I think just using a SummaryIndex/ListIndex would be the best way. You will probably want to use a larger LLM though if you want the summary to be longer (i.e.
gpt-3.5-turbo-16k
)?
from llama_index import ServiceContext, SummaryIndex
from llama_index.llms import OpenAI
llm = OpenAI(model="gpt=3.5-turbo-16k", max_tokens=750)
ctx = ServiceContext.from_defaults(llm=llm)
index = SummaryIndex.from_defaults(documents, service_context=ctx)
query_engine = index.as_query_engine(response_mode="tree_summarize", use_async=True)
response = query_engine.query("Summarize this text.")
Here, the query engine builds a bottom-up tree of summaries using your query.
i.e. pairs of text chunks are summarized together, then pairs of summaries are summarized together, until it can return the root node
@Logan M thanks for the response. Wouldn't this still be kind of problematic for a long interaction? as an extreme case consider a book (I don't have any interactions this long, but I'm wondering about solving the problem this way).
@Logan M ah ok so in this tree case it is doing almost exactly what I described.
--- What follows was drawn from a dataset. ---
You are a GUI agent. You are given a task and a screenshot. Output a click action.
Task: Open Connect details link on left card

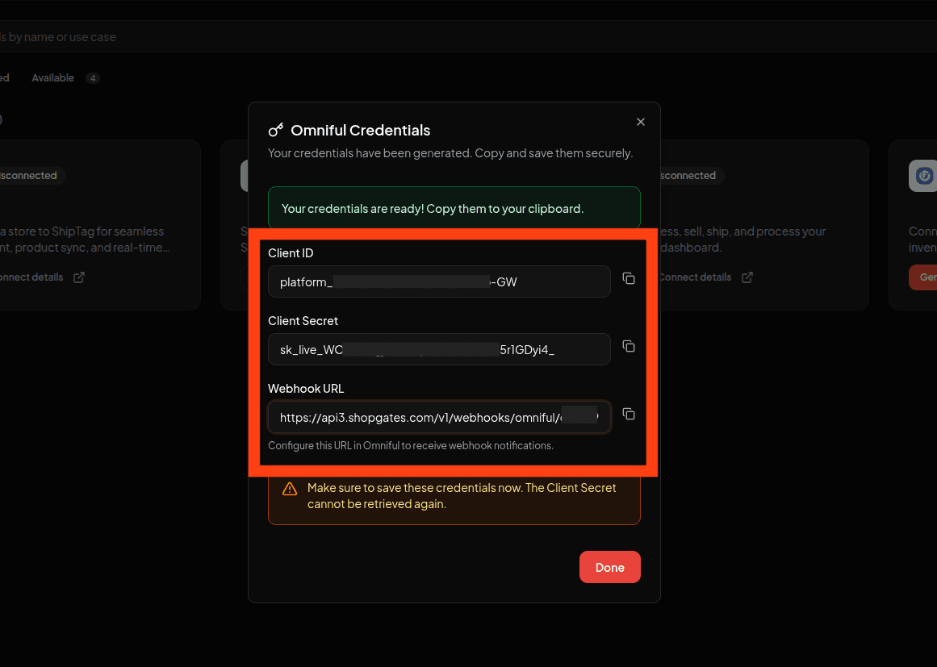(x=31, y=277)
@Logan M and in this case it would call the LLM once for every chunk and chunk pair up to the root node or?
Yea exactly. But it's fairly effecient -- it tries to pack the LLM input as much as possible with every query
very cool. one last naive question on this: with regard to the model choice: does the 16k/30k larger options for the GPT models refer to the response length, the context length, or both? my interactions are quite long but they consist of spontaneous spoken conversations with a lot of 'filler', meaning that the context can be very long, but most of the time the summaries can be pretty short. lots of back and forth to deal with a couple of important issues.
They refer to the context window. LLMs generate one token at a time, add it to the input, and generate the next.
Therefore the max input size might be 4096, but if you want to generate 256 tokens, you need to "leave room" in the input to generate that many tokens.
LlamaIndex handles this for you, by looking at the max_tokens setting for the LLM
llm = OpenAI(model="gpt=3.5-turbo-16k", max_tokens=750)
or maybe it doesn't really matter due to the tree nature of the summarization
ok got it. so using the larger models will make it possible to process the calls in fewer, larger chunks, and the max_tokens will influence the fraction of those tokens that should be considered on the input side i guess.
@Logan M kapa.ai answered that last one. thank you so much. just wanted to also say: i'm really loving llamaindex, but this discord, including both the human responses and the kapa.ai bot makes it truly amazing.
Glad it's been useful! π
mmm is "tree_summarize" going to be called for every query? or is it applied only at indexing time?
every query -- and it has to be, since the actual summary is directed by the query
If you wanted, you could run the summary once, and cache it, if it isn't going to be changed?
@Logan M that is correct, it should not change. this is a process that is run one time after call resolution/hangup. I'd like to produce the summary and then store the summary itself as another chunk or metadata element in the vector index.
in this case it looks like kapa.ai is suggesting this:
from llama_index.response_synthesizers import TreeSummarize
summarizer = TreeSummarize(verbose=True)
response = await summarizer.aget_response("who is Paul Graham?", [text])
print(response)
That could work too yes -- a much more low-level approach π
and then i can just store final summary
in the vector index i guess
time for some actual exploration i guess. thanks again!